L'AB régionale peut s'appuyer sur un potentiel réel avec un peu plus de 3 600 fermes recensées en 2024 et plus de 235 000 ha de Surface agricole utile (SAU). Mais il faut aussi prendre en compte un nombre important d'arrêts (273 fermes en moins en 2024), une tendance qui s'accélère alors qu'on n'avait dénombré que 159 arrêts en 2023. Préserver ce potentiel peut donc, en partie, s'appuyer sur une intégration de ces productions dans des logiques de développement territoriales. « Le bio ne doit pas être vu que par le prisme du marché, soulignait Christian Morel, vice-président du Conseil régional de BFC en charge de l'agriculture : il réclame une structuration de filière plus large, d'où l'intérêt de mesurer ses effets sur les territoires. » L'élu du Conseil régional rappelait que la collectivité prend en charge la qualification bio des exploitations. Il insistait aussi sur l'importance, dans ces logiques de développement territorial, de la restauration collective : « c'est un levier politique énorme. 22 lycées de BFC sont pour l'instant engagés dans notre démarche expérimentale Relocalisation des achats de denrées alimentaires (Rada) mais notre objectif, à terme, c'est d'impliquer les 120 lycées de la Région. »

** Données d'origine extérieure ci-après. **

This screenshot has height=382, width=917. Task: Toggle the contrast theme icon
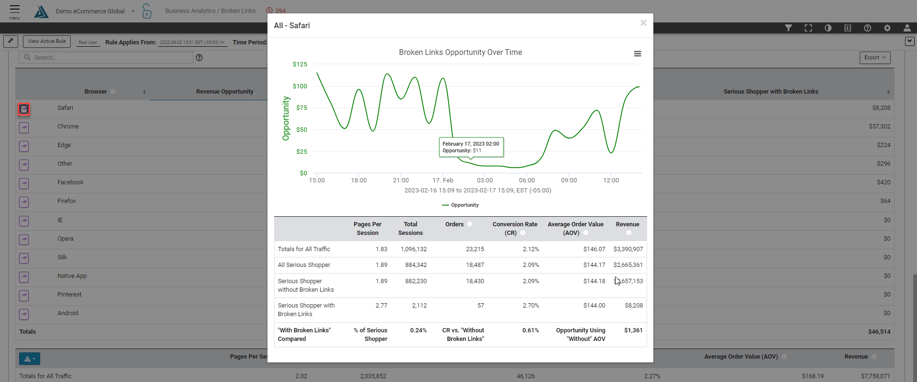tap(828, 28)
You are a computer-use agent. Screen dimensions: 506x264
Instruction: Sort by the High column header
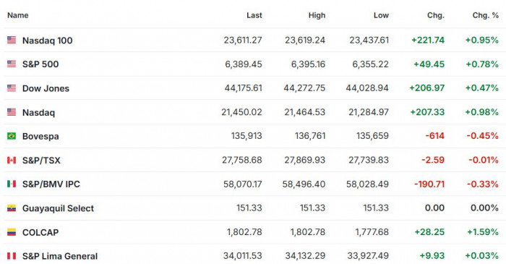coord(317,15)
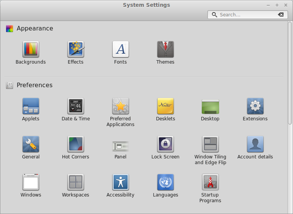This screenshot has height=214, width=293.
Task: Clear the search box text
Action: 281,15
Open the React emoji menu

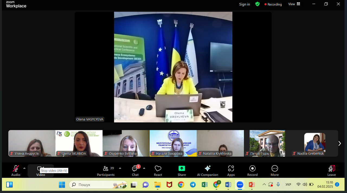point(158,171)
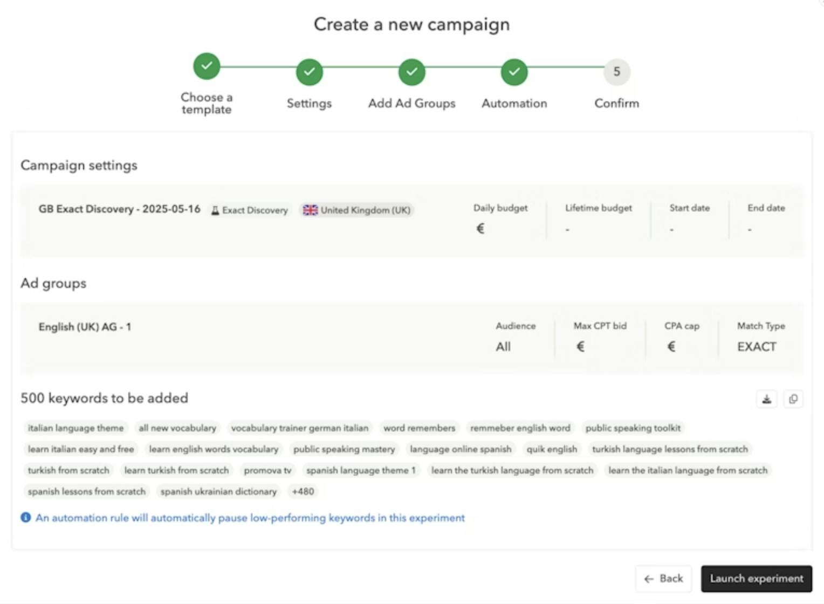Select the spanish ukrainian dictionary keyword chip

218,491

Perspectives encourageantes
Dans le contexte actuel de stabilisation de l'inflation, la consommation de produits issus de l'AB est toujours en baisse, mais la situation globale n'est pas exempte de contrastes : en Grandes et moyennes surfaces (GMS) en 2024 la baisse a ralenti. En magasins spécialisés, le volume de consommation est en hausse (+ 7 % en chiffre d'affaires). On constate également un redémarrage en circuits courts et vente directe. Face à ces données et constats, les exemples d'interconnexions réussies entre AB et territoires de BFC présentés les 15 avril (voir encadré) nourrissaient la réflexion des acteurs présents. Reste à voir comment les graines plantées ce jour-là pourront germer.
Dans l'Yonne, des agriculteurs et Eau de Paris, main dans la main
Jérôme Vincent est agriculteur bio sur la vallée de la Vanne, au nord-est de l'Yonne. Il fait partie d'un réseau de 39 agriculteurs bio qui totalisent plus de 6 400 ha cultivés, impliqués dans un programme initié par Eau de Paris et destiné à protéger la ressource en eau. Les sources de la Vanne sont à 150 km de Paris, et les zones de captages couvrent 46 000 ha. En 2020, Eau de Paris a choisi de mettre en place un Paiement pour service environnemental (PSE) qui engage les agriculteurs concernés sur un contrat d'une durée de 7 ans. La vallée de la Vanne est devenue un territoire bio pilote, avec un système d'appui financier et technique des exploitations agricoles. Le dispositif est financé à 80 % par l'agence de l'eau Seine Normandie et à 20 % par Eau de Paris. Jérôme Vincent a entamé la conversion de ses cultures à l'AB en 2010. Il est parvenu au terme du processus en 2022. Il opère sur 255 ha de grandes cultures. Pour lui, le dispositif d'Eau de Pairs est économiquement intéressant. « Mais, complète-t-il, les aides financières ne font pas tout, c'est pourquoi, en 2019, avec d'autres agriculteurs concernés, nous avons créé le Groupement d'intérêt économique et environnemental (GIEE) Agribio Vanne Othe. Nous avions la volonté d'engager des projets en commun et de pérenniser les exploitations. » Le but est double : optimiser les techniques et la rentabilité des exploitations, et consolider et valoriser l'incidence positive sur la qualité de l'eau. Plusieurs projets ont émané de ce GIEE :
– luzerne bio en déshydratation
– méthanisation
– transformation et commercialisation en circuit court avec le magasin de producteurs Terres du Pays d'Othe
– production de chanvre
– réintégration de l'élevage.
Par ailleurs, aujourd'hui, des cantines parisiennes achètent des produits chez les producteurs locaux (notamment des lentilles).